04
de novembro de 2013 | N° 17604
LIBERATO
VIEIRA DA CUNHA
Uma nota de cem
A
tira de papel amarelo que me serve o extrato bancário adiciona desta vez ao
habitual coquetel de números em visível emagrecimento um anúncio de seguro. E
acrescenta: Faça já o Seu e garanta o Seu projeto de vida.

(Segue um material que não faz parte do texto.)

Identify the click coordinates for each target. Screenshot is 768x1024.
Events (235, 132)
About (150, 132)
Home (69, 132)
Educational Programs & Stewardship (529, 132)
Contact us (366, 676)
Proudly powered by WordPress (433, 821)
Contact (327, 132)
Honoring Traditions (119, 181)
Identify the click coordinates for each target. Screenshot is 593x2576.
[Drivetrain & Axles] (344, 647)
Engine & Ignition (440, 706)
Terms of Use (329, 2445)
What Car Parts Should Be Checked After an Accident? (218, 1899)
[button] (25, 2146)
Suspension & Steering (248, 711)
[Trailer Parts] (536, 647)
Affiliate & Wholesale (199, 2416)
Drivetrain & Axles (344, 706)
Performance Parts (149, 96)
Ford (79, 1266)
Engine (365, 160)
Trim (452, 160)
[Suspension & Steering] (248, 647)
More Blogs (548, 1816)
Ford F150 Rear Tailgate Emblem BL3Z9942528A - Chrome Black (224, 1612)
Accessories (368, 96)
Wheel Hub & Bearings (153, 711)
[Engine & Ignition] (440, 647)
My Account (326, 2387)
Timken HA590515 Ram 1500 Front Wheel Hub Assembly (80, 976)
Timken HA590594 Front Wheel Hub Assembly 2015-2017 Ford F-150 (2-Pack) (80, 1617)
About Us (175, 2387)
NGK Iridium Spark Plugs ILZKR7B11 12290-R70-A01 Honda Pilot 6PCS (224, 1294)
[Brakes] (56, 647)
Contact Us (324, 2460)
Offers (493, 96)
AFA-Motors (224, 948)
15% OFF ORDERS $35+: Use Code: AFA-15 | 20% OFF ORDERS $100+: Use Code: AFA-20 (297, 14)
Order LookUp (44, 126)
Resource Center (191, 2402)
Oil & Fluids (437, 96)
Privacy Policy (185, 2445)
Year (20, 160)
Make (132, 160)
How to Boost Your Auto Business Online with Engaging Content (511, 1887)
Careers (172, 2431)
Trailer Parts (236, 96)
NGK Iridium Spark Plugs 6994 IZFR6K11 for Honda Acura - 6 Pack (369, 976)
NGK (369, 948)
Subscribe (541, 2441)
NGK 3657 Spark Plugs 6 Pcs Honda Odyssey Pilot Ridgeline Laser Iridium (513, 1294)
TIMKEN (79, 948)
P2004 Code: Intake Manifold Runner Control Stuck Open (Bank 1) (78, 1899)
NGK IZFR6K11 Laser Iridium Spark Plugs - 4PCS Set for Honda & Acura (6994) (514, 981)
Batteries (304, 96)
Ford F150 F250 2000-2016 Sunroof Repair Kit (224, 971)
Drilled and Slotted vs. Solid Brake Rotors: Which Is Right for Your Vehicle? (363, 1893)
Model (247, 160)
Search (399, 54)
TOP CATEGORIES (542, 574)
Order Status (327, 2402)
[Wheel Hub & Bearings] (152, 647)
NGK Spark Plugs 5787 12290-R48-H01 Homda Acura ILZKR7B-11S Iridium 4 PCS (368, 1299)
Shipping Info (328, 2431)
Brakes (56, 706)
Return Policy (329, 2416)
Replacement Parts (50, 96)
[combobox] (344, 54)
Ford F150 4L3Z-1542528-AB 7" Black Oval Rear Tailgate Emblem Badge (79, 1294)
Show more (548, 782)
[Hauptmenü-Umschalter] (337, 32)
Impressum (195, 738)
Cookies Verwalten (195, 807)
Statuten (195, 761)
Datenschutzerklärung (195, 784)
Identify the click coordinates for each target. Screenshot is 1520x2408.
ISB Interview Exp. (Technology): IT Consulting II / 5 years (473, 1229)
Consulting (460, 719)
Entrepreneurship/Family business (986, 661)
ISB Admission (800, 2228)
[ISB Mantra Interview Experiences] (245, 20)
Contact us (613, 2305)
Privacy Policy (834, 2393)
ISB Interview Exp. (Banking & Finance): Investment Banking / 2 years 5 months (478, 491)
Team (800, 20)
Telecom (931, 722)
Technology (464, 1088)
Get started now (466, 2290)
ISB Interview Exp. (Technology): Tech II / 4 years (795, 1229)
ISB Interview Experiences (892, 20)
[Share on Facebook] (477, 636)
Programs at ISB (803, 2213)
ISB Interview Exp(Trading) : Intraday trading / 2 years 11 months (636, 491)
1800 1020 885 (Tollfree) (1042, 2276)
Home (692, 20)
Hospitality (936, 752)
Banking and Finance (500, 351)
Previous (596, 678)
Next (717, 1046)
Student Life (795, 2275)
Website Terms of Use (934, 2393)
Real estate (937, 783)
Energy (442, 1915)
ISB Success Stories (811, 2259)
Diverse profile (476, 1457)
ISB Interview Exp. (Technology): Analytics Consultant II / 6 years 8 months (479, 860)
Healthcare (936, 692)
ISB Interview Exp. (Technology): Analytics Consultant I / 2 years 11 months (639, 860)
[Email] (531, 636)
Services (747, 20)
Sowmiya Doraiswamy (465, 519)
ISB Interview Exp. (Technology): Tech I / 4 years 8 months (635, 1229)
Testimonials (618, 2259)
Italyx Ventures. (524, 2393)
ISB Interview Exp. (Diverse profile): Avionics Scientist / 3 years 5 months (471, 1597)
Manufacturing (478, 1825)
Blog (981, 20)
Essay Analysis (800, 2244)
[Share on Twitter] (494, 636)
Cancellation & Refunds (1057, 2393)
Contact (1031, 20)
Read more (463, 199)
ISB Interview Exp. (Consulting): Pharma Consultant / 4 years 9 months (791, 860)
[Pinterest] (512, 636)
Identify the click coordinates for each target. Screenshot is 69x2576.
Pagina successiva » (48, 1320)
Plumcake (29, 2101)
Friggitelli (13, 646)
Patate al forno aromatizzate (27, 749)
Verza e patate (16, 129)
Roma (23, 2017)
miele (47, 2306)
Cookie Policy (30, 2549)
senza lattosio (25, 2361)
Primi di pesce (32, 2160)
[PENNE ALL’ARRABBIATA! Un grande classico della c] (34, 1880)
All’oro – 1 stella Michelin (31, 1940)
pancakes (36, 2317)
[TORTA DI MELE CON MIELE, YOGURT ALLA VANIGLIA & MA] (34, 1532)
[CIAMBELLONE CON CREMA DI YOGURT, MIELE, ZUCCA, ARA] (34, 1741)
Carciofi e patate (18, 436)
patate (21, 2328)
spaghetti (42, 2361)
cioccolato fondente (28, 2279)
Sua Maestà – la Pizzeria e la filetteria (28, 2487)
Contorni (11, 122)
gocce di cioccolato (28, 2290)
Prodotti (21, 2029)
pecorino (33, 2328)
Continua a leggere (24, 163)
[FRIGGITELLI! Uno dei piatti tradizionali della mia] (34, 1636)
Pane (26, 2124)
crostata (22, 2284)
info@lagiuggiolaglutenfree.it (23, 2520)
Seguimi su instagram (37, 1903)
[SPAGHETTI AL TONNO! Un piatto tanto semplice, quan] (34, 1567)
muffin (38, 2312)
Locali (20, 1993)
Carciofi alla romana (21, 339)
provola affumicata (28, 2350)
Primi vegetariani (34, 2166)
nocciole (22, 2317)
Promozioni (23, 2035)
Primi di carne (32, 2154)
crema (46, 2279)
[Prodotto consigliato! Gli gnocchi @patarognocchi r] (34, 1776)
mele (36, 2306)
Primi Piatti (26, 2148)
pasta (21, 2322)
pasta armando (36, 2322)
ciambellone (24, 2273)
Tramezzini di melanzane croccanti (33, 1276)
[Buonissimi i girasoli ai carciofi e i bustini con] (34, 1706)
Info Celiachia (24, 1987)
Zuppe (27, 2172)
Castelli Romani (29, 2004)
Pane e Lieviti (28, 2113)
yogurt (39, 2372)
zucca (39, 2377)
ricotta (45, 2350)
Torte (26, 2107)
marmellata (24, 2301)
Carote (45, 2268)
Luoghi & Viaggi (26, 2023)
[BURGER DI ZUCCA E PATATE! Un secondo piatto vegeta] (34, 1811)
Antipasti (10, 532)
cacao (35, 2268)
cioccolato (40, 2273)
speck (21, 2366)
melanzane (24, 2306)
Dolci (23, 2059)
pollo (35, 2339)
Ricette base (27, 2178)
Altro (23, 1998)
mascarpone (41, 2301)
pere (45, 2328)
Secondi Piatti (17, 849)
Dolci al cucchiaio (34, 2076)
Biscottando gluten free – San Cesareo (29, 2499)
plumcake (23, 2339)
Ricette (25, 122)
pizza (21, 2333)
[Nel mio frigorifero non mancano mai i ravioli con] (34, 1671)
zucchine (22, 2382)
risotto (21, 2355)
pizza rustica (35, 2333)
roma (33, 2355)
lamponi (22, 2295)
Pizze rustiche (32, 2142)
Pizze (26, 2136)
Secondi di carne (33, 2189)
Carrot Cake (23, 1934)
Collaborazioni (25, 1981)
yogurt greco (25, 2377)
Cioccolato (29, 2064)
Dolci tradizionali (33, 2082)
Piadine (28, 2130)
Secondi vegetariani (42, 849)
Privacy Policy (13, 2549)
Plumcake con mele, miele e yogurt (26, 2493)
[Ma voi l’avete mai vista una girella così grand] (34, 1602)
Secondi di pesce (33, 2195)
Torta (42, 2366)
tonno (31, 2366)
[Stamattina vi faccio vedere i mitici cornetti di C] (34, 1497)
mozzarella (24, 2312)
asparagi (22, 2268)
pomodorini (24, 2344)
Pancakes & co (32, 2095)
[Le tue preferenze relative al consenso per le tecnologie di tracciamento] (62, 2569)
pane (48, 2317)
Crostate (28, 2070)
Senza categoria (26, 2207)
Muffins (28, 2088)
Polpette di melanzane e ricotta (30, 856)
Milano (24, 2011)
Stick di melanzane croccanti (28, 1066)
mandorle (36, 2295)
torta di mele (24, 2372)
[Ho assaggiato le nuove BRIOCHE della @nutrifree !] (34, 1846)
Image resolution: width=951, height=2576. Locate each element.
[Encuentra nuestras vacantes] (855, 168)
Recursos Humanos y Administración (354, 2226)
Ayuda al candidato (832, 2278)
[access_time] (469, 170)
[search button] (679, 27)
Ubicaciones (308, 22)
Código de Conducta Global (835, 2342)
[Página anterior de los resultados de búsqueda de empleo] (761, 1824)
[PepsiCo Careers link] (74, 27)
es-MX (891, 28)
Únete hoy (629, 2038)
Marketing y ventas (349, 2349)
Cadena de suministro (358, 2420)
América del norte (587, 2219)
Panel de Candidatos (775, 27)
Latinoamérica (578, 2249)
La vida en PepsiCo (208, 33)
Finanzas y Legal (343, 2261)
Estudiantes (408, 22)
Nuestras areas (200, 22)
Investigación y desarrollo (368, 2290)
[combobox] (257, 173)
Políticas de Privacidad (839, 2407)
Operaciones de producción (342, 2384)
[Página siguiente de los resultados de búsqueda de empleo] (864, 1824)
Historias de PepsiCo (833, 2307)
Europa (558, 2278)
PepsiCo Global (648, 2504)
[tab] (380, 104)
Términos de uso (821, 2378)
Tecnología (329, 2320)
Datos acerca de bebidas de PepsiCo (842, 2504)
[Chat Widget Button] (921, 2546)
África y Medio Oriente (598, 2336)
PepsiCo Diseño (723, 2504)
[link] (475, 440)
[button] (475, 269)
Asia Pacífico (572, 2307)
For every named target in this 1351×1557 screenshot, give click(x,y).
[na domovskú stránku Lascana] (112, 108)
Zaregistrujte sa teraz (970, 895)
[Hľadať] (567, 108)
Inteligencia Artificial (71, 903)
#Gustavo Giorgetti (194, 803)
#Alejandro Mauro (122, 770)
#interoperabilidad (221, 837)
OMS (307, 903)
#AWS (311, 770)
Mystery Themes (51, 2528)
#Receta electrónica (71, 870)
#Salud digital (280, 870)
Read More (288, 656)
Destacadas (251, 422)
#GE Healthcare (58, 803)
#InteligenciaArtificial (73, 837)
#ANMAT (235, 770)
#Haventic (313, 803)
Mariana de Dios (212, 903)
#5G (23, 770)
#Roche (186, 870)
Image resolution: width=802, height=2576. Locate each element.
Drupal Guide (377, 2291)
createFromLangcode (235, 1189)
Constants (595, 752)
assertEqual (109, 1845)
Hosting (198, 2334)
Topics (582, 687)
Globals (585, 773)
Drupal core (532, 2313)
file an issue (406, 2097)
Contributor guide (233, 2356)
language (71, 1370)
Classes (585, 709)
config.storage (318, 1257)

Descontada a
repetição do pronome pessoal, num idioma que, bem traçado, será inculto e belo,
mas jamais redundante, a frase me põe a pensar, não no produto apregoado, mas
no argumento usado pela agência de publicidade do reclame.
É
que, e desculpem tocar no assunto, nesta minha atual milhagem da idade madura
continuo absolutamente incerto, para não dizer indeciso, irresoluto, hesitante,
vário, instável, inconstante, vago, até algo distraído do que seja afinal meu
projeto de vida.
Conheço
pessoas que desde a mais longínqua infância sabem exatamente o que querem:
abrir a barriga do próximo, reger uma orquestra, livrar o pai da forca, erguer
torres espelhadas de aço e vidro, descobrir uma ilha de improvável latitude
entre o céu e o mar. Já eu sou um desastre: nunca consegui ir além de uma
duvidosa inclinação por juntar letras e com elas ir compondo hoje uns
pensamentos baldios, amanhã uma história de que não sei o fim, quase sempre
entregando trechos de uma precária, contingente, instável humanidade.
Convenhamos
que não são planos bonitos. Com esses rascunhos de existência, assim tão
frágeis e transitórios, nunca que vou ganhar um Prêmio Nobel. Acho que nem
chegarei a síndico do meu prédio. (O outro dia, no elevador, uma senhorita
depositou em mim um olhar desgostoso, quase penalizado: era a súbita intuição
da minha menos-valia.) Não creio que vá vencer também este concurso de
quadrinhas, cujo regulamento me chegou agora pelos Correios, aliás sem eu ter
pedido.
Não
terei nem por sonho uma dessas imensas caminhonetes que atrolham a garagem do
edifício ou os trajes bem cortados e as gravatas italianas do meu vizinho do
2604, um que é pastor dotado de igreja própria. E já perdi toda esperança de me
converter em senhor e dono de uma dama que mora neste bairro, a deslumbrante, a
etérea, a magnífica, a que passa por mim com olhar ausente de deusa romana,
tipo saída de uma nota de cem reais, só que sem aquele nariz enorme, só que
muito linda.
Talvez
fosse agora o tempo de me dedicar a ofícios sólidos e sérios, como os de
filatelista, numismata, caçador de borboletas, adestrador de cães, chefe de
cozinha. Mas me bate então a noção de que para tanto me faltam engenho e arte,
sou inteiramente desprovido de talento, sou completamente falho de gênio.
E aí
tolamente, como o cão que jamais adestrarei, vou tecendo estas linhas numa
tela, estas frases que jamais a bela, a excelsa, a egrégia, a donairosa, a
linda, a pérfida, me dará a graça de ler.